2015年9月11日金曜日

Iphigenia in Splott (Edinburgh Fringe Festival 2015)

30/08/2015 13:50 @King Dome, Pleasance Dome

Gary OwenのGhost Cityを訳したのは1年ちょっと前。その時に消化しきれなかった部分を解決したいというのもあって、彼の芝居は努めて観るようにしている。

今回の書き下ろし、今年初めにウェールズで初演されたときには評判が良かった芝居。
この前Royal Courtで観た "Violence and Son"が今一つだったので、今回もドキドキではあったが、ぐっと覚悟を決めて観に行った。

そして、よし!相当気合いの入った、かつ、輪郭もフォーカスもくっきり立ち上がった、質の高い芝居だった。
Ghost Cityでいうと、後半の、ドラッグをいけ好かないビジネスマンに売りつける二人組の話を膨らませて突きつけてきた感じ。

タイトルのイピネゲイア(英語だとイフィジナイア)は、ギリシャ神話に出てくるアガメムノンの娘で、トロイ戦争出陣の際、戦勝のために父自身の手にかかって生贄として捧げられる。
一方、Splottってのはカーディフ市内の地域の名前(区、みたいなものか)で、一言で言えば、ガラの悪い街ですな。
UK Crime Statsによれば、ウェールズで9番目に治安の悪い地域ってことになっていて、特に街娼どうするか、について議論されてたりする。

芝居の設定は、この、Splottに住んでる街娼、Effieによる独り語り(ネタバレが本当に嫌いな人はこの先何行か、読まないで下さい。でも、ストーリーのネタバレはこの芝居の美徳を一切損なわないと考え、敢えて書いてます):

家族のある傷痍軍人と一夜を共にして、ガラにもなく本気になったところが捨てられて、妊娠していることが分かって、産むことに決めるのだけれども、極端な早産に加えて地元の病院には産婦人科病床も人手も足りておらず、別の病院に搬送される途中で救急車が雪でスリップして結局たどり着けず死産になってしまう、っていう、極めて救いのない話。

が、観客は、その物語に動かされるわけではない。演者の所作とか、語り口とか、舞台の様子とか、そういうものに晒されて、で、感情が動くのではないかと僕は考えている。少なくとも僕はそうした「可哀想な物語」に動かされる観客ではない。
もっと言うと、観客はきっと、平田オリザの東京ノートの台詞にあるように、
「芝居を観ているときに、自分は一体何を見てるんでしょうか?」という謎々を常に自分で問いかけているのである。
演者を観ているのか?そこで語られる物語を聞いているのか?それを聞いている自分を後ろからもう一人の自分として観ているのか?

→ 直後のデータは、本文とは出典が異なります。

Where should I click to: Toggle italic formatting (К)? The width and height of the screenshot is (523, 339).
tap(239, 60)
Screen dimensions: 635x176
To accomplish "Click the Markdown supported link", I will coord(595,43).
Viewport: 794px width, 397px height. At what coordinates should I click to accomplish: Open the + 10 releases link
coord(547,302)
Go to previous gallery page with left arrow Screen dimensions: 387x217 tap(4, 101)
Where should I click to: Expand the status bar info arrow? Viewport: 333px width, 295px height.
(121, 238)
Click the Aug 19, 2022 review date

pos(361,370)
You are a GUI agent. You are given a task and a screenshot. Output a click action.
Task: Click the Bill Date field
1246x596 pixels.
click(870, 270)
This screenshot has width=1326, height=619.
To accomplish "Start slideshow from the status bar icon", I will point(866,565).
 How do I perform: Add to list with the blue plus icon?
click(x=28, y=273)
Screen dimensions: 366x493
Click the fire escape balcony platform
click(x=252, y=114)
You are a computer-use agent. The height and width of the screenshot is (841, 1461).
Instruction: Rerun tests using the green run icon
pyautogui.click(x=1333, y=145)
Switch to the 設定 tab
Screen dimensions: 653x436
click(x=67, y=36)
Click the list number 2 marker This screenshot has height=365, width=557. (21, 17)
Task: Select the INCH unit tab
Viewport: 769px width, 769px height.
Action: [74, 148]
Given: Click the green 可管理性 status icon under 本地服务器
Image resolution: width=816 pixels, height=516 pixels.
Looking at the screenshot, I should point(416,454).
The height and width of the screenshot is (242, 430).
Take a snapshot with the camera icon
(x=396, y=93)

この芝居の最初の台詞は、それへの問いかけである。最後の台詞も、観客への挑戦である。そういうネタバレは、ここではしない。
最初と最後の台詞でフレームがかっちり決まった時点で、この芝居は「勝利」している。
そして、役者がそこを勘違いせずに、焦点をずらさずに、演じきったことで、この芝居は生を得ていたのだと思う。
Effiが世界を観る視点と、演技者が観客を見る目線。その先にある世界と観客と、それを感じながら演技者=Effiを観る僕と。最後までその焦点が緩まない、素晴らしいパフォーマンスだった。